Tumor necrosis factor α (TNF-α) inhibitors have shown excellent therapeutic results in the treatment of inflammatory bowel disease and rheumatoid arthritis (RA). However, due to their immunogenicity and potential role in inducing autoantibody formation, they may be associated with adverse effects, such as allergic reactions, thromboembolic events, or autoimmune responses (lupus‑like syndrome or vasculitis). Immunoglobulin (Ig) A vasculitis is an extremely rare complication of TNF-α inhibitor therapy, described in only a few cases of ulcerative colitis, Crohn disease, and RA.1-4
We present a case of a 31‑year‑old woman with RA and a history of TNF-α inhibitor therapy (certolizumab‑pegol) complicated by development of IgA vasculitis.
The patient was admitted to our nephrology department due to the presence of erythrocyturia (50–70 cells/µl; reference range [RR] <13.6 cells/µl) and proteinuria (300 mg/dl; RR <15 mg/dl) with preserved renal function. The patient had elevated plasma IgA (429 mg/dl; RR, 70–400 mg/dl) and anticyclic citrullinated peptide (361 U/ml; RR <7 U/ml). Renal biopsy showed mesangial proliferative glomerulonephritis with the presence of crescents and immunofluorescent deposits of IgA, IgG, IgM, fibrinogen, and C1q (Figure 1A–1C). Based on the biopsy results and clinical picture, IgA vasculitis was diagnosed. In addition, increased pain was observed in the left shoulder, hand and foot joints, accompanied by stiffness and limited range of motion. The patient was previously treated for RA with methotrexate and steroids for 1 year. The therapy was discontinued during pregnancy, then the patient was treated with certolizumab and prednisone for 2 years, until another pregnancy, when treatment was terminated. Again, certolizumab treatment was resumed 3 months after the end of the second pregnancy and then therapy was discontinued after 4 months due to the onset of purpura involving the skin of the lower and upper extremities with the presence of Koebner phenomenon (Figure 1D–1G). The skin lesions resolved after discontinuation of certolizumab‑pegol.

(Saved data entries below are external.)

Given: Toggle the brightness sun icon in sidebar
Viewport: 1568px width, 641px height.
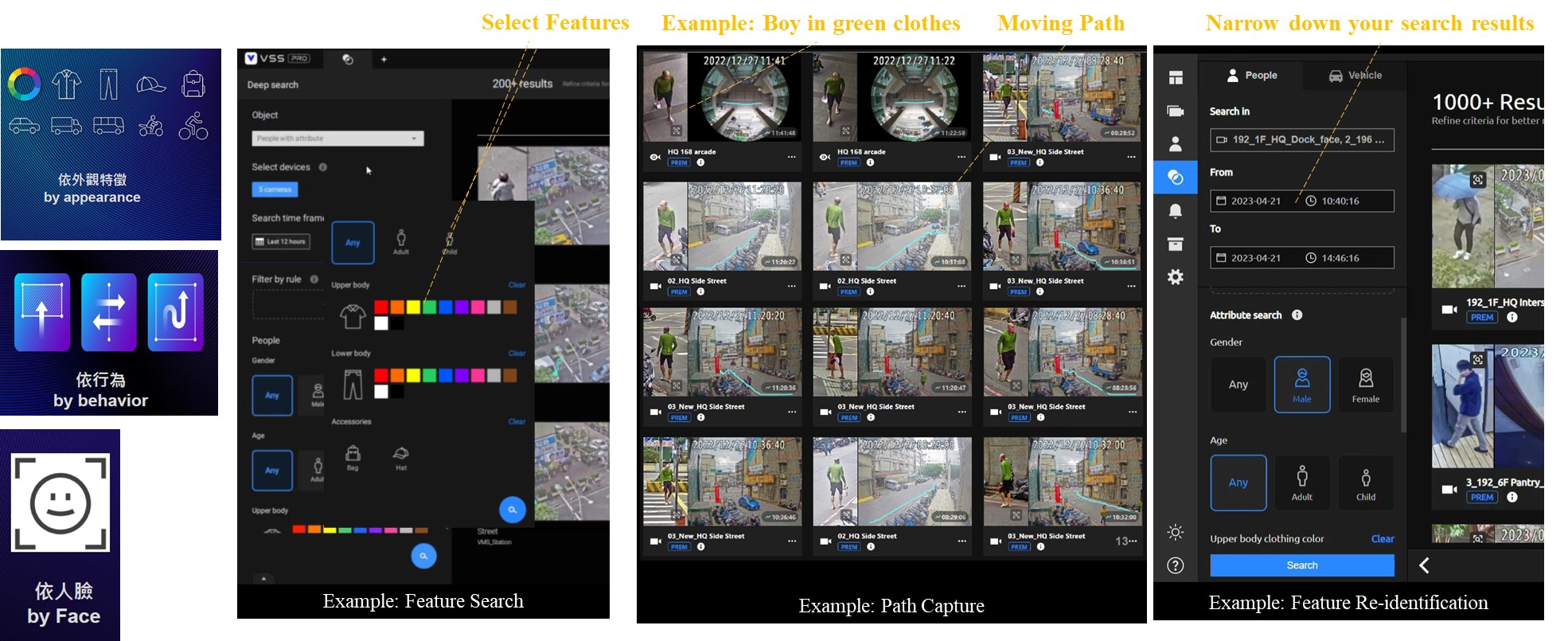Looking at the screenshot, I should (1175, 532).
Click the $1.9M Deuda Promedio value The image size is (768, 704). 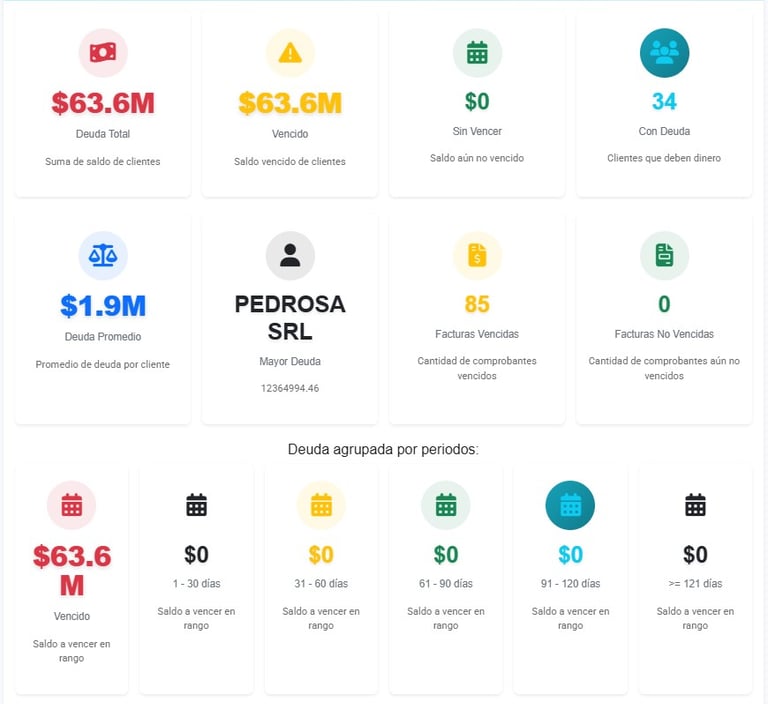(103, 305)
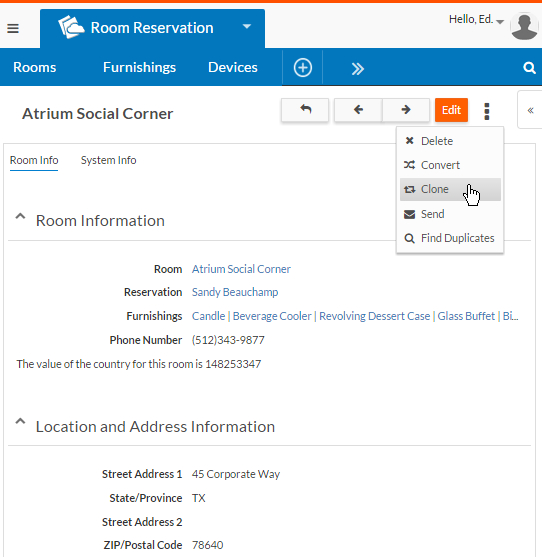The height and width of the screenshot is (557, 542).
Task: Expand the collapsed right side panel
Action: pyautogui.click(x=530, y=110)
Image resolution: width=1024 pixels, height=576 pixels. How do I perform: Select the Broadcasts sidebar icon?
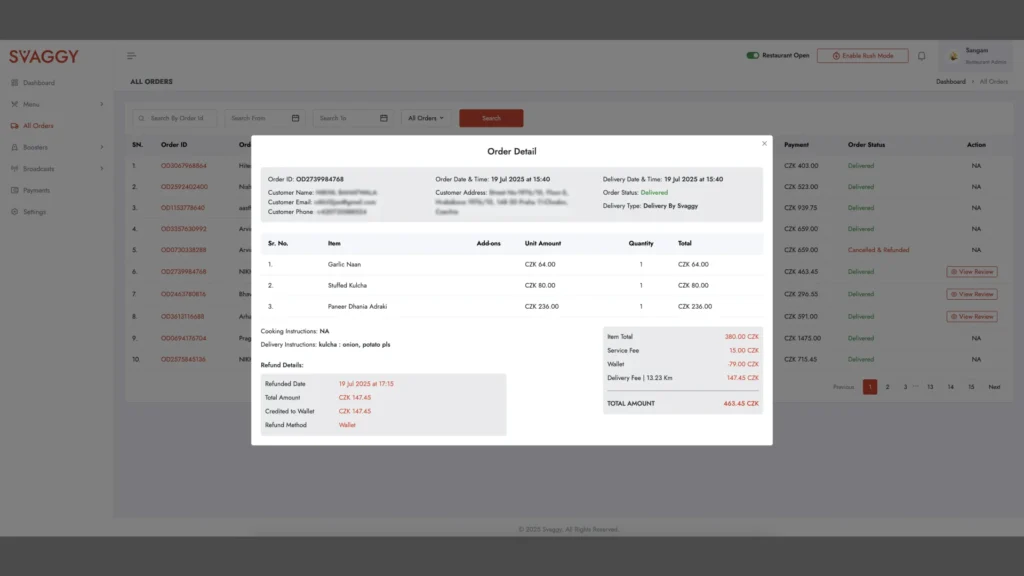(13, 168)
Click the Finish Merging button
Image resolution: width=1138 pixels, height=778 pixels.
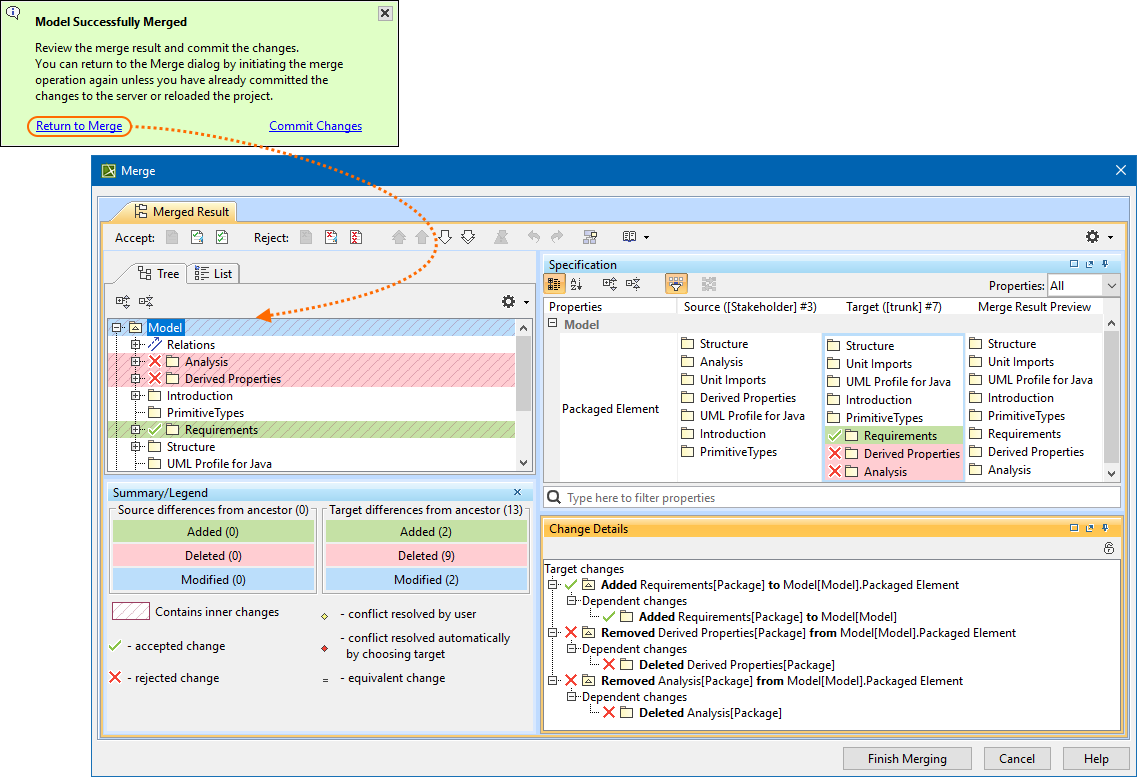pyautogui.click(x=907, y=758)
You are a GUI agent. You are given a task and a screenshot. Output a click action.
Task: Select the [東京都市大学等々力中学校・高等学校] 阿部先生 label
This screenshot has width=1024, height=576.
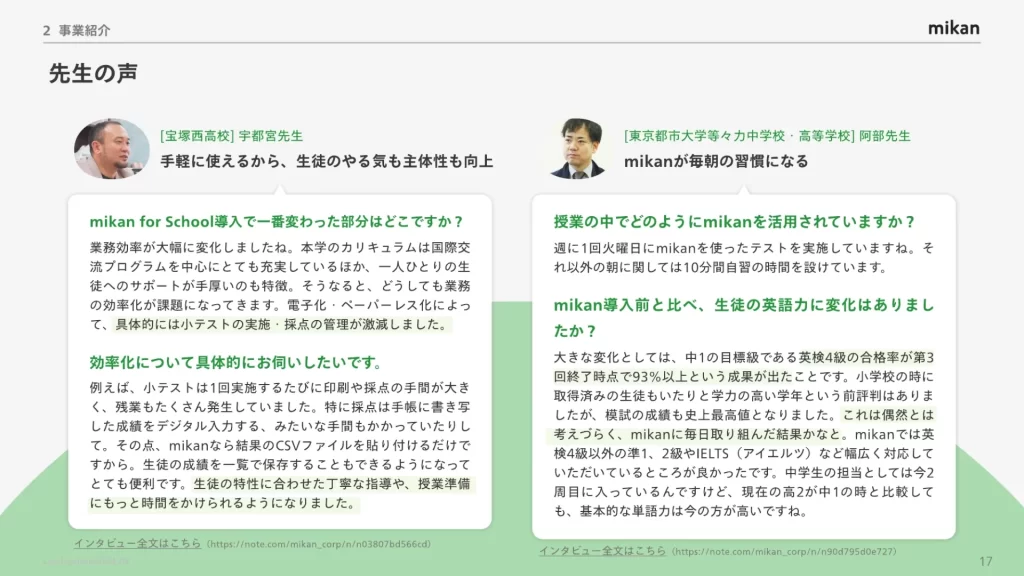click(x=767, y=135)
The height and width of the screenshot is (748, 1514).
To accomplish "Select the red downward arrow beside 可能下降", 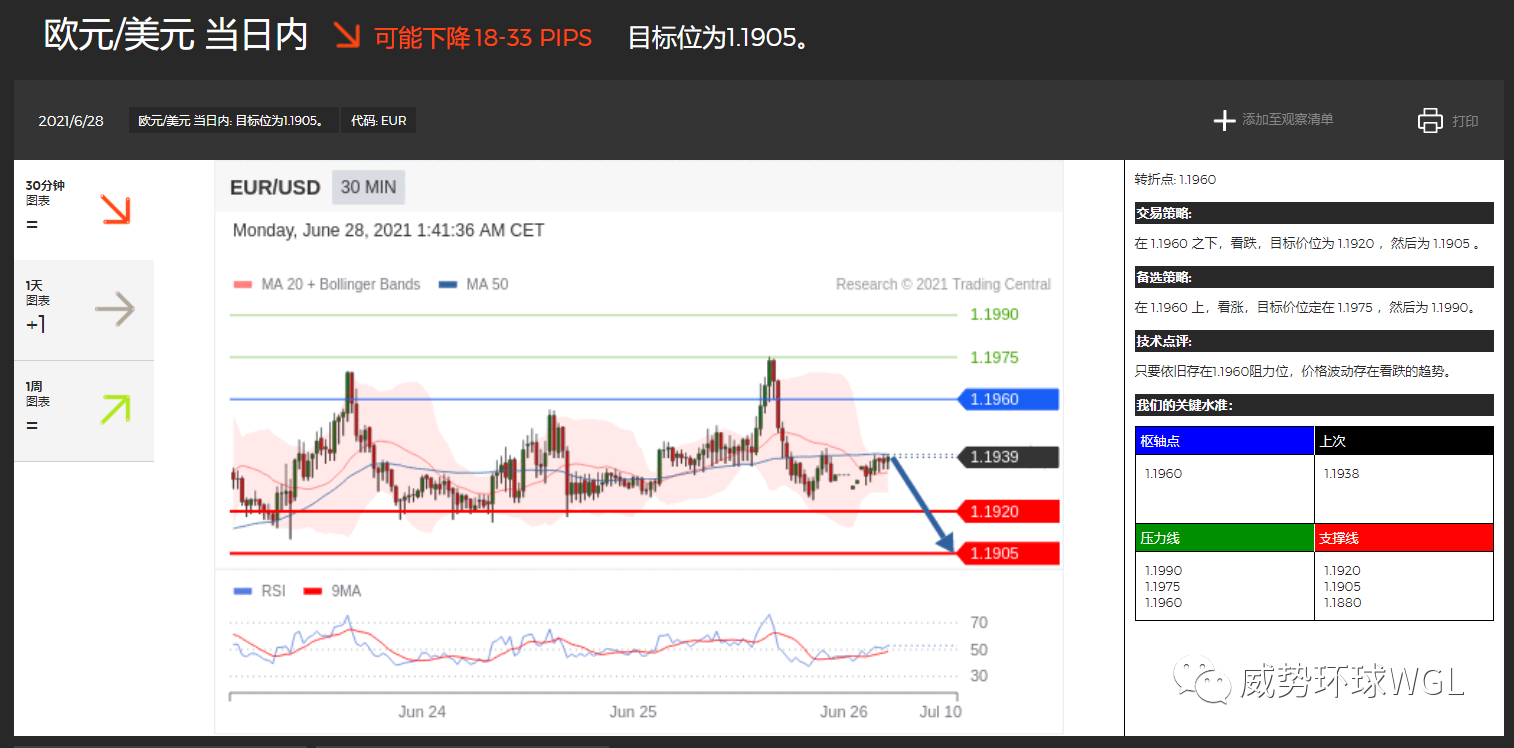I will click(347, 36).
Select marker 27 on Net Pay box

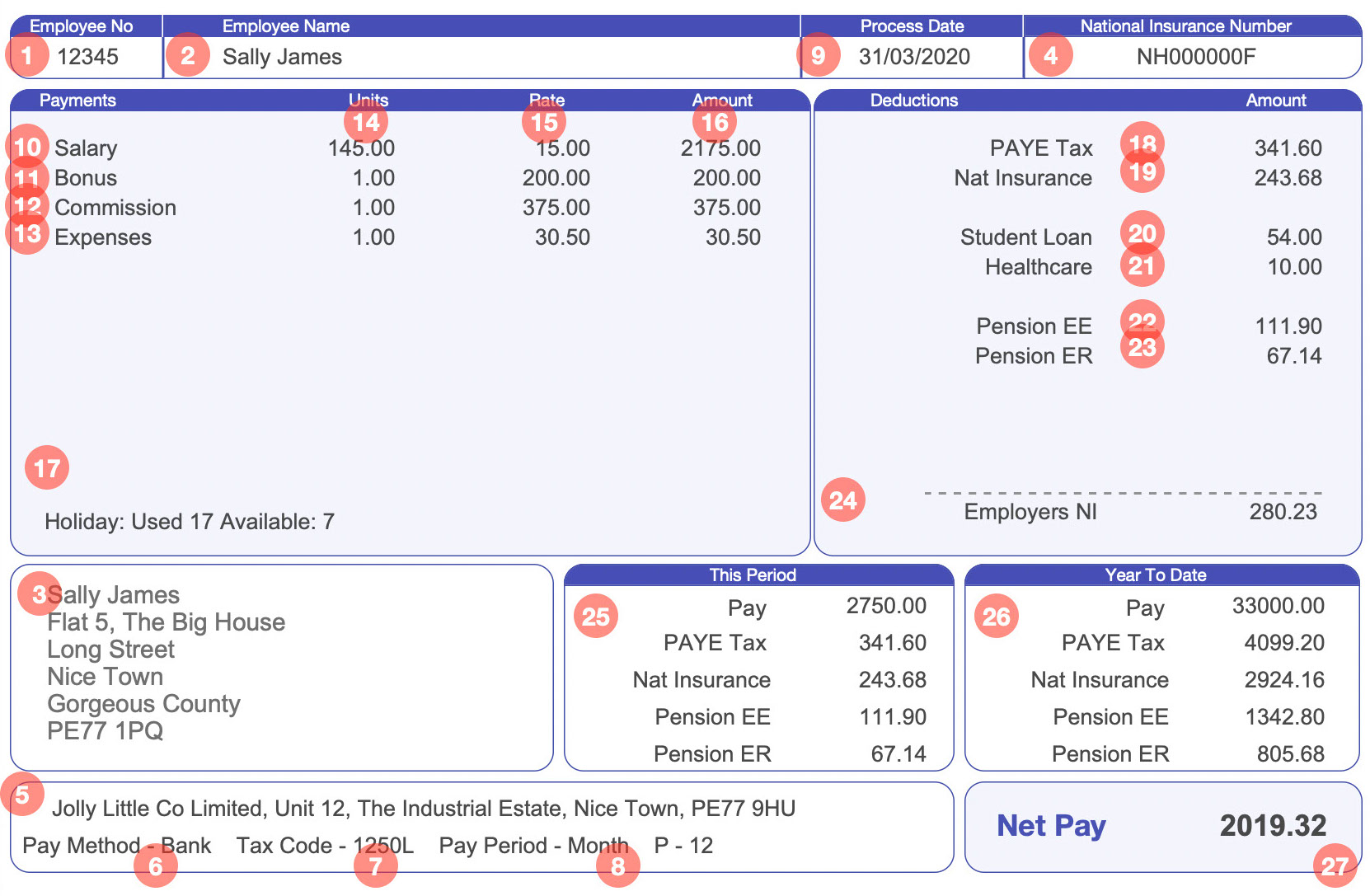coord(1334,866)
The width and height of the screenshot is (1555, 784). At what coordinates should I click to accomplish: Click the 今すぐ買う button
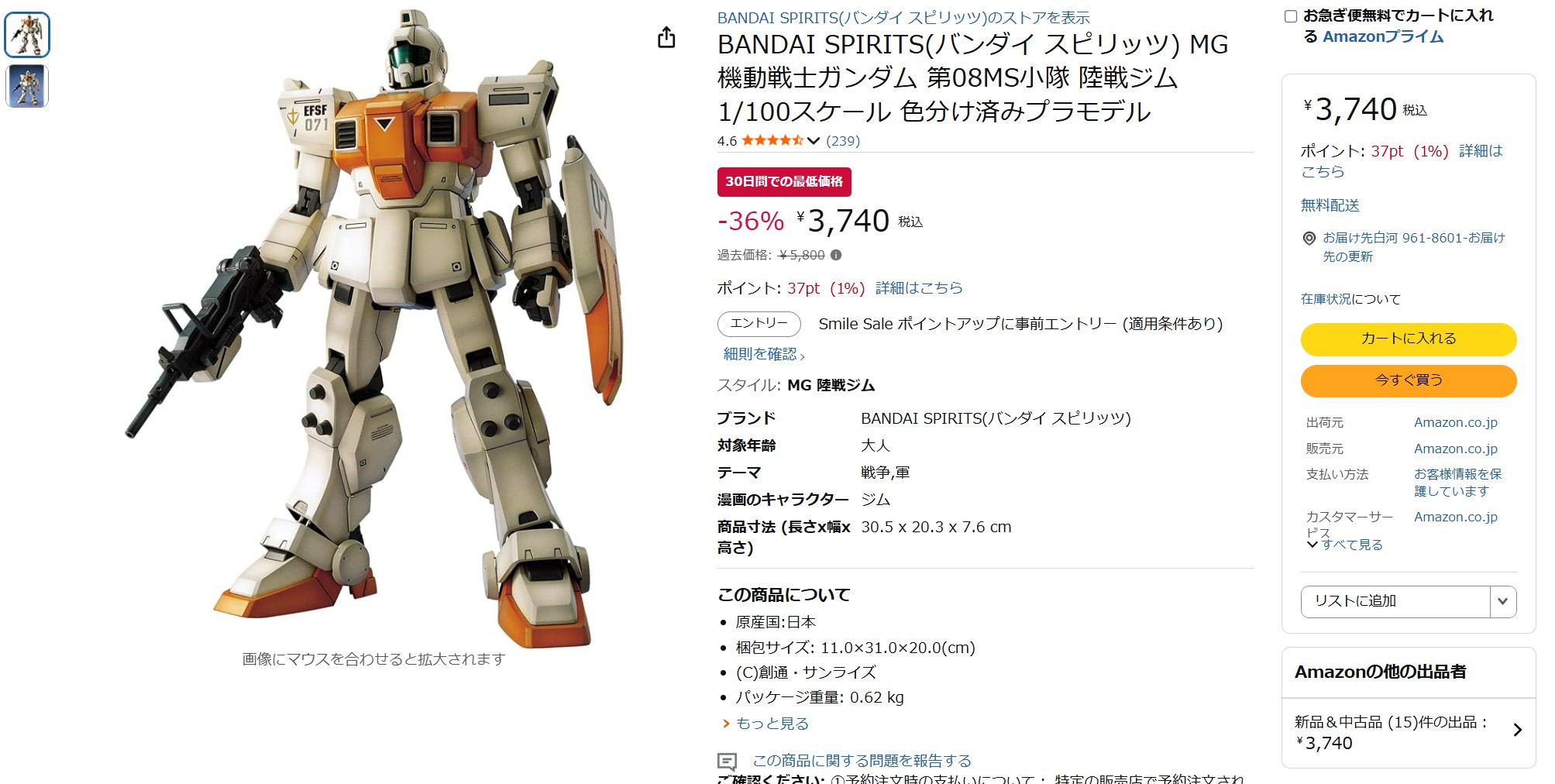1408,380
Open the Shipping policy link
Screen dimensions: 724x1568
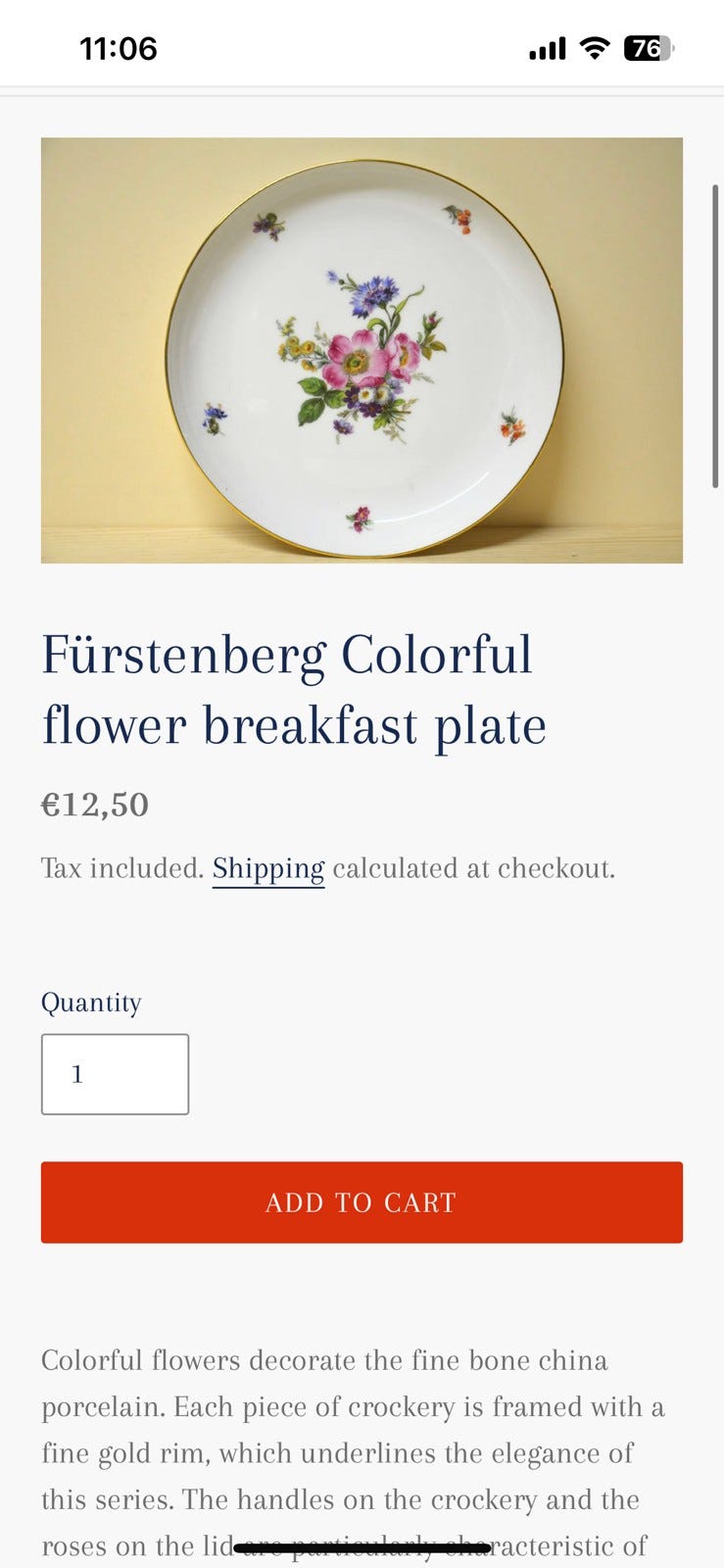267,868
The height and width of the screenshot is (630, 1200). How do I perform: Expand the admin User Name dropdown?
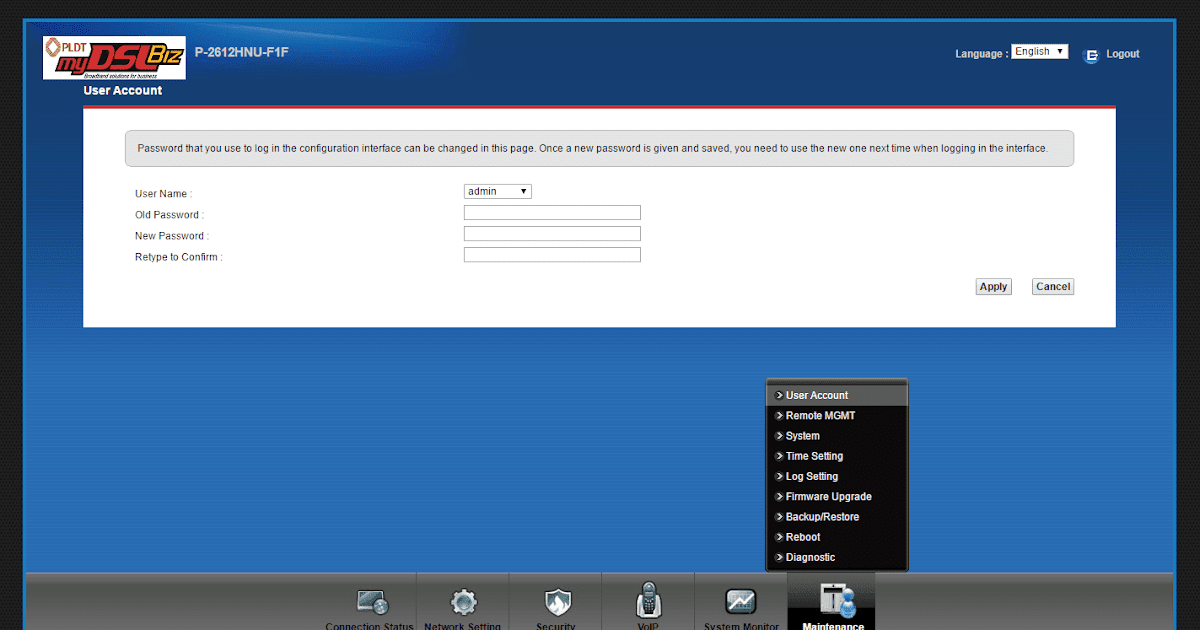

Mycophenolate mofetil (2 × 1000 mg) and prednisolone were used for glomerulonephritis. After 3 months of therapy, it was decided to switch to rituximab due to a lack of response and increased joint pain according to the European Alliance of Associations for Rheumatology recommendations. Methotrexate was also added to the RA treatment regimen.5 The patient received 2 doses of rituximab (1000 mg by infusion) at 2‑week intervals with methotrexate (10 mg subcutaneously once a week) along with maintenance prednisone therapy at a reduced dose. The proposed treatment provided a favorable outcome in terms of effective pain relief and improvement in the patient’s well‑being. After 1 month, remission of both RA symptoms and IgA vasculitis was observed. The aforementioned therapeutic option could be considered as the treatment of choice for RA coexisting with TNF-α inhibitor–induced IgA vasculitis.
To the best of our knowledge, this is the first case of a patient with mesangial proliferative glomerulonephritis with the presence of crescents suffering from RA and IgA vasculitis who was successfully treated with rituximab and methotrexate. Careful consideration of the patient’s overall clinical picture and awareness of current guidelines are essential to optimize therapy and reduce adverse drug reactions.